Ele admite, entretanto, que a informação de que Bolsonaro divulgou um vídeo convocando as pessoas para as manifestações complica mais a relação institucional com o Congresso, num momento em que o Planalto busca um acordo para evitar a derrubada de um veto que limita o controle dos parlamentares sobre o Orçamento. “É ruim, é muito chato”, disse Fraga. “Mas ele não incentivou ninguém a fazer os protestos e não se manifestou para colocar o Executivo contra o Legislativo”, afirma.
Guedes colocou-se ao lado de Heleno na controvérsia com o Legislativo, em solenidade no Planalto na última quinta-feira. “É normal o Congresso querer entrar no Orçamento, mas não precisa pisar no nosso pé”, disse o ministro.
Integrantes do Planalto acabaram surpreendidos com a reação dos apoiadores e a avaliação é que esse movimento afetará o acordo costurado entre o Planalto e os presidentes da Câmara, Rodrigo Maia (DEM-RJ), e do Senado, Davi Alcolumbre (DEM-AP), sobre os vetos presidenciais ao projeto que limita o controle do governo sobre o Orçamento. O ministro da Secretaria de Governo, Luiz Eduardo Ramos, disse ontem ao Valor que se reunirá hoje com Bolsonaro para discutir o assunto e que já não sabe se será possível manter o trato.
“O presidente estava comigo na praia e eu não vi ele mandando nada [comando sobre manifestações] em nenhum momento”, disse o ministro, segundo quem não há “o dedo” de Bolsonaro na mobilização. “Tem deputado pedindo para o presidente dizer para as pessoas não se manifestarem. Ele não vai fazer isso”, completou.
O trato com o Congresso abriu uma divisão na base do governo e gerou divergências entre alguns dos principais auxiliares de Bolsonaro. Pai do acordo, Ramos ficou sob pressão desde quando se tornou pública a insatisfação dos ministros Paulo Guedes e Heleno com o acordo.
“Está tendo uma histeria coletiva. Estão me colocando como o general do Congresso e o Heleno como o general do Bolsonaro, e isso não tem nada a ver”, queixou-se Ramos ao Valor sobre as convocações para os protestos. “Nós já não sabemos o que vamos mandar depois dessa confusão dos memes”, disse, referindo-se ao alastramento do chamado às manifestações pelas redes sociais.

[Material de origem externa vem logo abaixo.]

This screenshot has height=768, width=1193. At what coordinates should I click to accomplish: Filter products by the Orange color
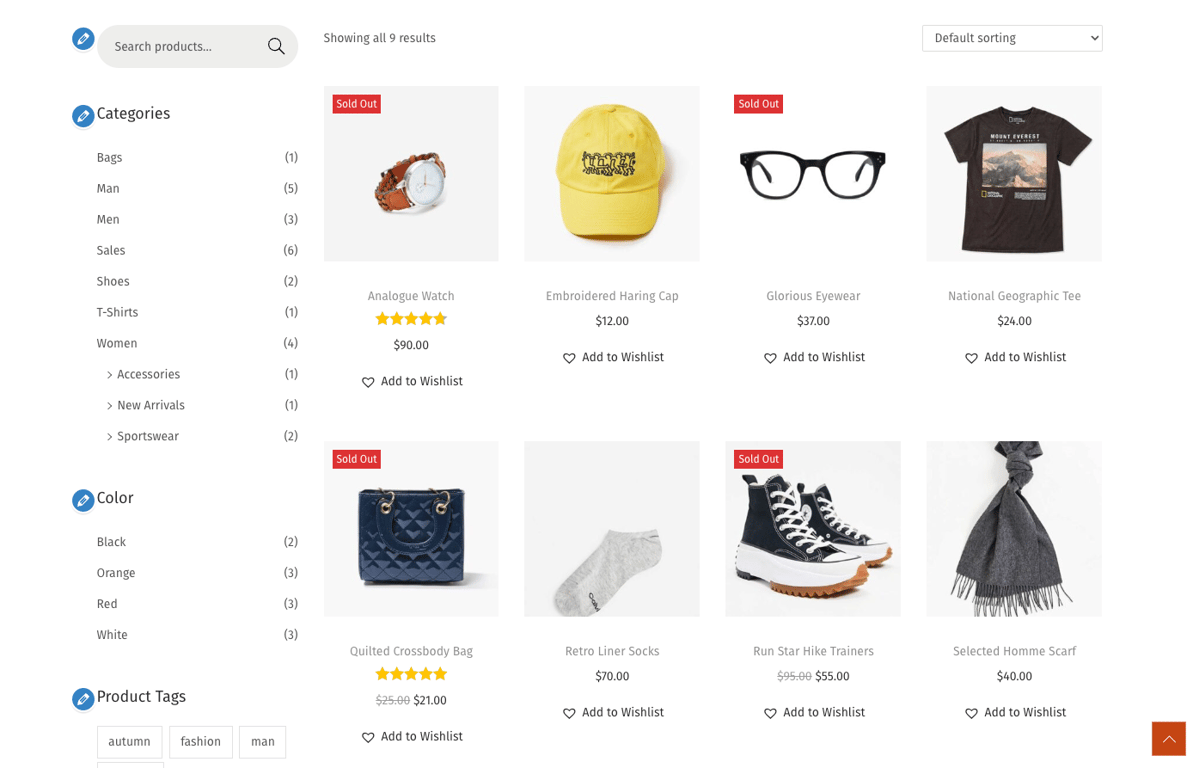pos(115,573)
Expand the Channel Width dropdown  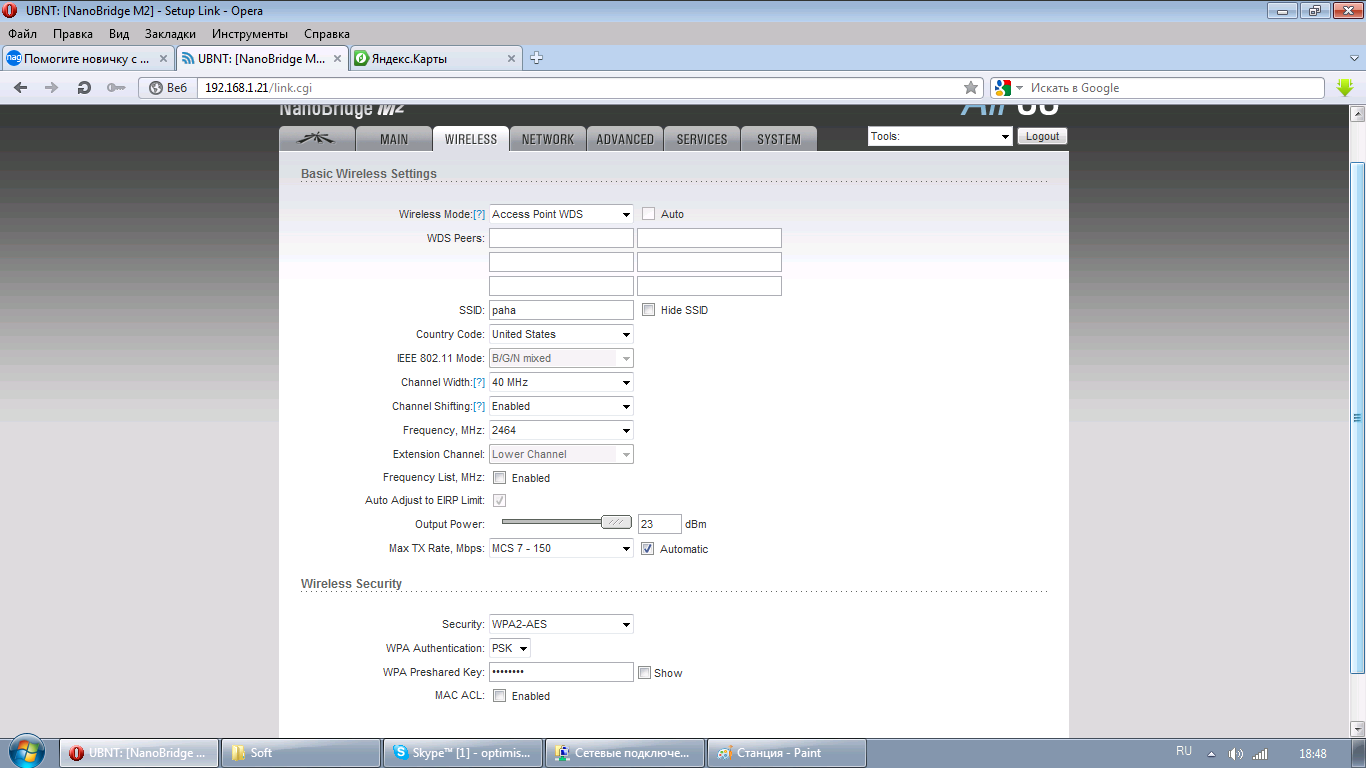pyautogui.click(x=561, y=382)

No diálogo que veio a público, Heleno queixava-se com Guedes dos termos do acordo com o Congresso. Guedes vinha demonstrando insatisfação com a coordenação política. Segundo um interlocutor de Guedes, o titular da Economia queixou-se da perda do timing para o envio de projetos relevantes do governo para o Congresso. O exemplo mais recente foi a reforma administrativa.